> Source text:

● ● ● ●

Thinking about diversifying with alternatives? Read on to find out how you can balance traditional assets and alts to improve growth and stability.
U.S. alternative assets saw a 42% growth in total assets under management between 2018 and 2020, showing that more investors like you are diversifying with alternatives. But finding the right mix of alts and traditional stocks and bonds can be tricky.
Today, we’ll explore some of the different ways you can balance these investments.
Why should I balance traditional and alternative assets in my portfolio?
Traditional assets like stocks and bonds can offer you stability and long-term growth, making them a potentially reliable foundation for your portfolio.
On the other hand, alternative assets—like real estate, private equity, and SBF notes—give you the potential for higher returns, but they come with different risks. Because each asset type has unique risks and rewards, mixing them up can reduce overall risk while boosting growth.
Finding the right mix of assets for your portfolio
Finding the right balance between traditional and alternative assets can start with a simple strategy like the 70/30 rule. Here, 70% is allocated to traditional assets and 30% to alts.

● ● ● ●

> Recorded data:
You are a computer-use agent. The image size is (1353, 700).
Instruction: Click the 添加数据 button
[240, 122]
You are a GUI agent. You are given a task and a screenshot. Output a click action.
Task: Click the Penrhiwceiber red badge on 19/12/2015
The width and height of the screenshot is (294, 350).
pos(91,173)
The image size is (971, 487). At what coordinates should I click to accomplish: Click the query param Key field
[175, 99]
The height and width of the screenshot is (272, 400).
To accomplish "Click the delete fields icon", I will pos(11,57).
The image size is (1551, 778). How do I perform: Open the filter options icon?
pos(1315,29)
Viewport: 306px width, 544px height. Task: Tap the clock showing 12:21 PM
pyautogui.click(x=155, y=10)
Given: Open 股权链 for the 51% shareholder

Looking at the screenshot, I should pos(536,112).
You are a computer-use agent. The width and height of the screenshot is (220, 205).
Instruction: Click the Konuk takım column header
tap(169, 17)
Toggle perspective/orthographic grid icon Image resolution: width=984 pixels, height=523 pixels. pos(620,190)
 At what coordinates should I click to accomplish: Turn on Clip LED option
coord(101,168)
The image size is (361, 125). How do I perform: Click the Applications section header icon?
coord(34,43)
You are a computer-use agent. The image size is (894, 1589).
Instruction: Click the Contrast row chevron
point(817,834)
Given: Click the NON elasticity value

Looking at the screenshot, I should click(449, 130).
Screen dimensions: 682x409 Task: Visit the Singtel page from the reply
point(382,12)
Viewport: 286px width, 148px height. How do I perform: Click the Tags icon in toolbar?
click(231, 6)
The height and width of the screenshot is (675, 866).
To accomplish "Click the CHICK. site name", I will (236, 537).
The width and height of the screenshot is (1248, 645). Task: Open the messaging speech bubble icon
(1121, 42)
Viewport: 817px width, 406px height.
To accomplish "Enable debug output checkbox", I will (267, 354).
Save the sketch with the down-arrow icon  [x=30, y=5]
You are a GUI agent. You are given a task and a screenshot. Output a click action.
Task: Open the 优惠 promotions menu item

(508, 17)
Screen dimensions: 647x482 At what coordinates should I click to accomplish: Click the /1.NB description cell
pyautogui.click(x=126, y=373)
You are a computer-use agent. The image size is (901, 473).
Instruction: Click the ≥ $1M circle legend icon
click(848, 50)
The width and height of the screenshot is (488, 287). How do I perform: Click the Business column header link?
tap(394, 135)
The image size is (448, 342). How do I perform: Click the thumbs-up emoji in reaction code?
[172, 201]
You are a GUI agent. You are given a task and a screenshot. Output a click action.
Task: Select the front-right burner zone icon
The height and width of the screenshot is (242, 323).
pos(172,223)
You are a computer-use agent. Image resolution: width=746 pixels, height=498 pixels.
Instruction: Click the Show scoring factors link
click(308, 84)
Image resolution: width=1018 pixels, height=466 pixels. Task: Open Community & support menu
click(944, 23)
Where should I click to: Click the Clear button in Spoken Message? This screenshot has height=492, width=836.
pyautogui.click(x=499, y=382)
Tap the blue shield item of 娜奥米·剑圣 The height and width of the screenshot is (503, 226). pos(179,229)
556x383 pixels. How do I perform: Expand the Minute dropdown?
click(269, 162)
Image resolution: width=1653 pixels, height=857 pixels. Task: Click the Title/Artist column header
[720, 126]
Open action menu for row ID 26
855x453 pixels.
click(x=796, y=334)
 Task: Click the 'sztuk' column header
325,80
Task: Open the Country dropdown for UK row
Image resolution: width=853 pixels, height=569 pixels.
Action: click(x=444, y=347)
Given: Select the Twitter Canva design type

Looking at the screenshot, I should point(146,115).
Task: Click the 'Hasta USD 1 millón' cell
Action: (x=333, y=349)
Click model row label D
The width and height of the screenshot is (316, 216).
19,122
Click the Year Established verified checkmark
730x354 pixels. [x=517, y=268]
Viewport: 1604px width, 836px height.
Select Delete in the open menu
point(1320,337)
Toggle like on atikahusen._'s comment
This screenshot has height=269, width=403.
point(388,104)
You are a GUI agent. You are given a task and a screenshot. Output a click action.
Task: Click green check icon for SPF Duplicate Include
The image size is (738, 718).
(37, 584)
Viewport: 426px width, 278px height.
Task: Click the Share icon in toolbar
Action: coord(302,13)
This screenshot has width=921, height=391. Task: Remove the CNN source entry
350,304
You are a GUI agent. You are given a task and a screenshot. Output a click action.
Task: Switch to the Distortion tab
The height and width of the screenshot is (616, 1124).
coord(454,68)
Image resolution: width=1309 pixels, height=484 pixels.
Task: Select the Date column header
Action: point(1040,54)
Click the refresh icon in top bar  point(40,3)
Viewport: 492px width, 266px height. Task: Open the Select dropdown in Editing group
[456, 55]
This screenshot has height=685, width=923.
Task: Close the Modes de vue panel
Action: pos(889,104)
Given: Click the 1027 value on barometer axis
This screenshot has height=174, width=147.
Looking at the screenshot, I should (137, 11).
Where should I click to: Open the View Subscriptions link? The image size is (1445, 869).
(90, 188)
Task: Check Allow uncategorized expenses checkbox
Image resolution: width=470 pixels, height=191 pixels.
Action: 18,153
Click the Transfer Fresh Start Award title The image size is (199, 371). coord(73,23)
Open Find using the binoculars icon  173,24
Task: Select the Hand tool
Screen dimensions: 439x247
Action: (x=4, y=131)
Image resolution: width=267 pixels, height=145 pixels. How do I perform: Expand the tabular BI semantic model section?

● ● ● ●

> Instruction 1: Write out everything in the text on portfolio balance from "Today, we’ll explore" down to "30% to alts.".
> Instruction 2: According to the text on portfolio balance, why does mixing traditional and alternative assets help an investor? Answer in one to three sentences.
The items are separate material from the text on portfolio balance.

> Final answer 1:
Today, we’ll explore some of the different ways you can balance these investments.
Why should I balance traditional and alternative assets in my portfolio?
Traditional assets like stocks and bonds can offer you stability and long-term growth, making them a potentially reliable foundation for your portfolio.
On the other hand, alternative assets—like real estate, private equity, and SBF notes—give you the potential for higher returns, but they come with different risks. Because each asset type has unique risks and rewards, mixing them up can reduce overall risk while boosting growth.
Finding the right mix of assets for your portfolio
Finding the right balance between traditional and alternative assets can start with a simple strategy like the 70/30 rule. Here, 70% is allocated to traditional assets and 30% to alts.

> Final answer 2: Each asset type carries its own risks and rewards, so mixing them can lower overall risk while boosting growth. Stocks and bonds can offer stability and long-term growth. Alternatives such as real estate, private equity, and SBF notes offer the potential for higher returns with different risks.